In 2011, Tonya McDowell was arrested and charged with first-degree larceny and conspiracy to commit first-degree larceny after using someone else’s address to enroll her 6-year-old son in school in Norwalk, Connecticut, and “stealing” $15,686 worth of education.
That same year, Akron, Ohio, mom Kelley Williams-Bolar was convicted on two felony counts for allegedly falsifying documents to send her daughters to a better school in a nearby town. While pundits and politicians continually talk about education being the antidote to poverty and the racial wealth gap ― spoiler alert, it’s not ― when poor Black mothers try to give their children a leg up, it’s regularly slapped down, either by white parents who don’t want poor kids of color “diversifying” their elite schools, or by the system that refuses to fix the schools that have continued to fail poor communities for generations.
And we haven’t even touched on the Black women caught in the criminal justice system, waiting for trial in jail because they’re too broke to make bail. Even worst, most of the women behind bars ― around 80 percent ― are mothers.
America has always lionized those who are able to “pull themselves up by their bootstraps” and pole vault into the 1 percent, never mind that, for most people, this is impossible. But far too many people shower praise on those who manage to successfully climb out of poverty while simultaneously burning the ladders that may help another person reach the same level of success.
And if you’re Black and, God forbid, a woman, many don’t think you deserve shit, especially anything resembling a hand up.
Headley’s arrest, and subsequent release, only further highlights how many Americans look down on those in poverty. While many of us saw a violent and unnecessary use of force by police, too many others ― including an alarming number of Black folks ― wondered why Headley had had a child at all, especially if she needed help providing for him.
But as journalist Vann R. Newkirck II recently tweeted, “No Black Americans commenting on whether poor folks should be ‘allowed’ to have kids would be here if somebody poor hadn’t made that decision about them or their forebears.”

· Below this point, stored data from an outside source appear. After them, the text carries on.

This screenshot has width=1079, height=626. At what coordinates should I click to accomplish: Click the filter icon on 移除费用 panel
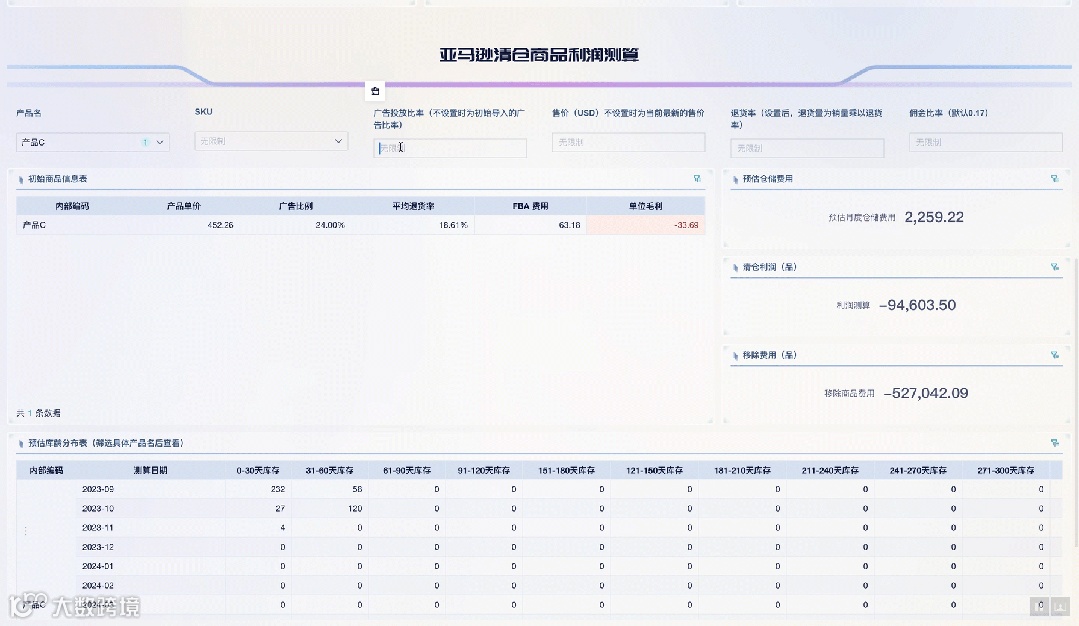(x=1054, y=354)
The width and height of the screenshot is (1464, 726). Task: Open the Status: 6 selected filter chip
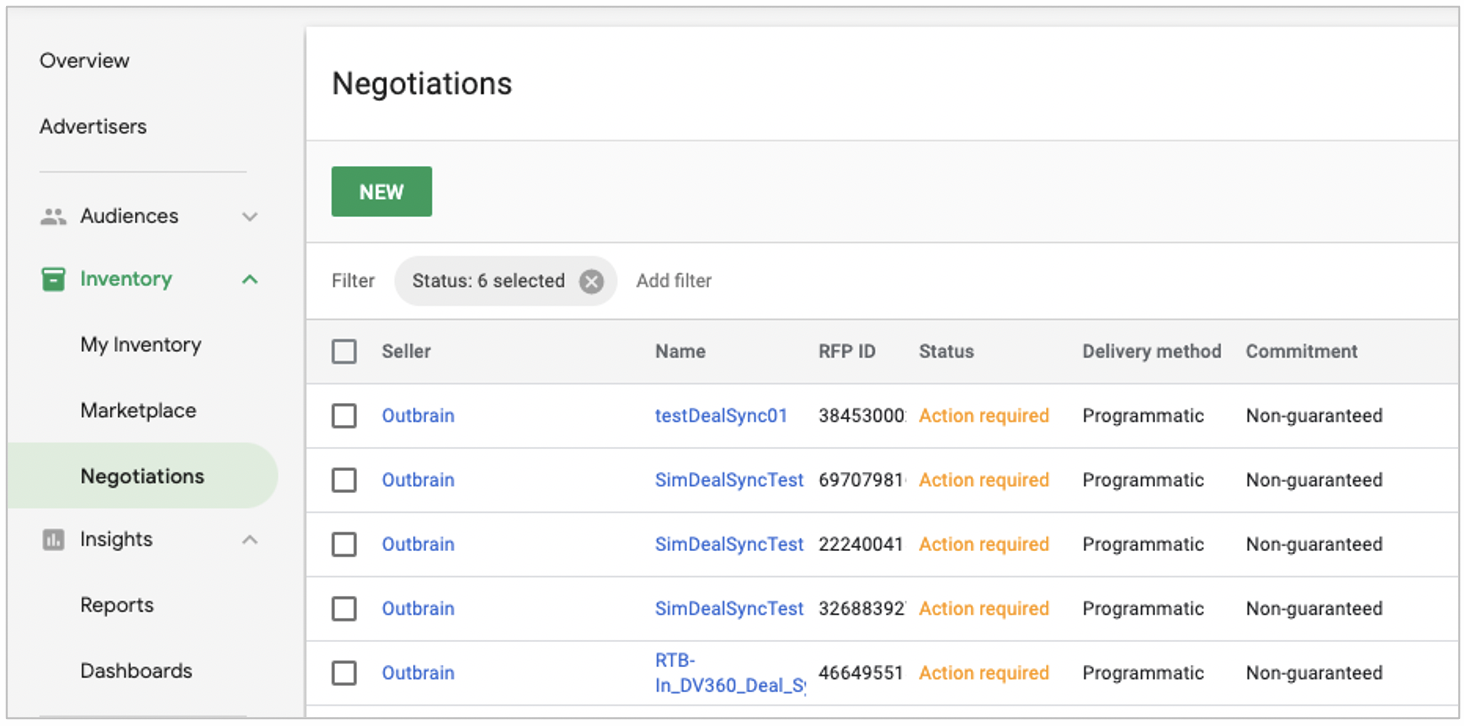point(488,281)
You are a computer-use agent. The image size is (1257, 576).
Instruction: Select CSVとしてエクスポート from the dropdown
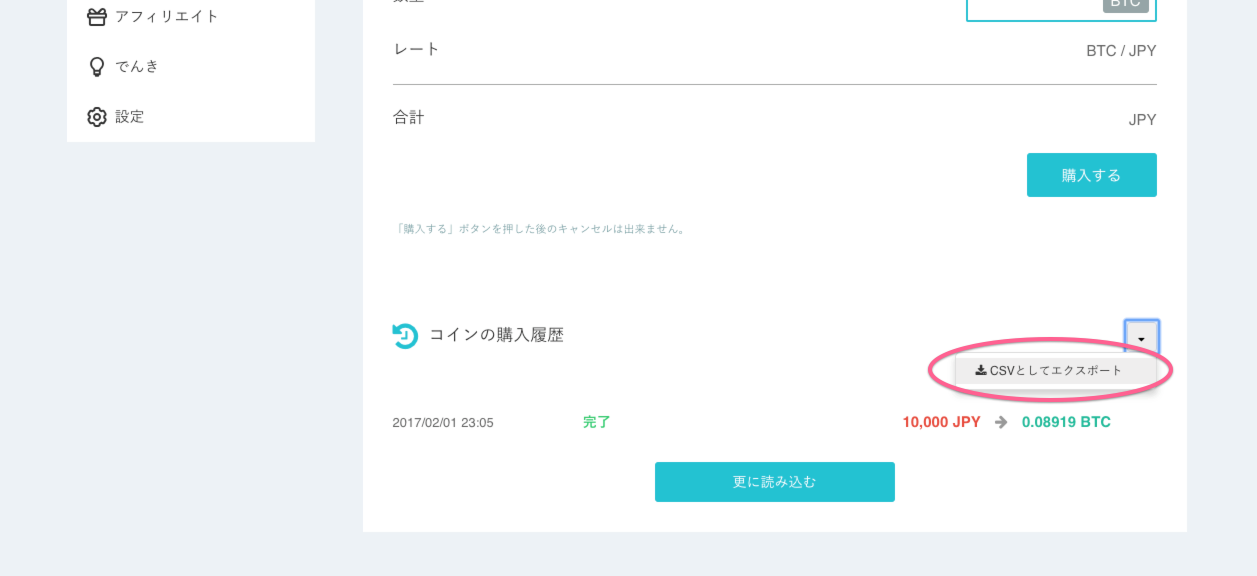(x=1055, y=370)
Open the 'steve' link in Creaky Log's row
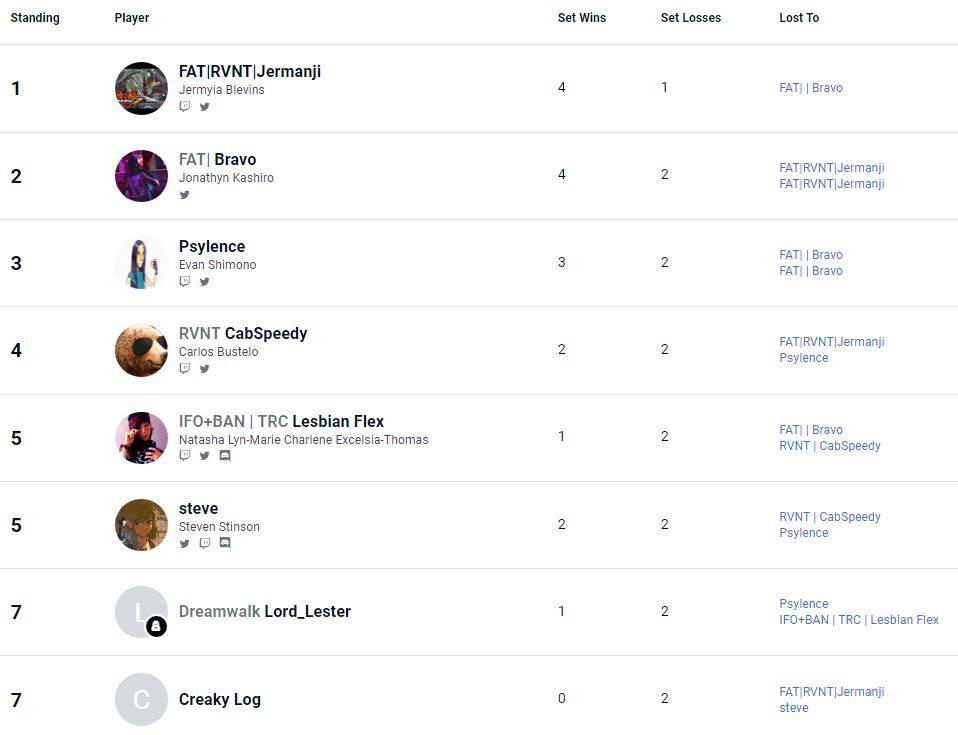The height and width of the screenshot is (735, 958). [794, 708]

The list of things poor people “should not do” is amazingly long. Get a traffic ticket. Go to the ER. Eat seafood or buy steak. Attend college for free. Buy Jordans. Have smartphone. Earn a living wage. Receive free birth control. Have children. Ask for help.
Poor folk, particularly poor Black women and their children, deserve the same dignity, choices and options as everyone else. And yes, that even includes a decadent meal and a good pair of shoes, too.
Britni Danielle is a writer and editor who’s written about pop culture, feminism, race and politics for print and online publications.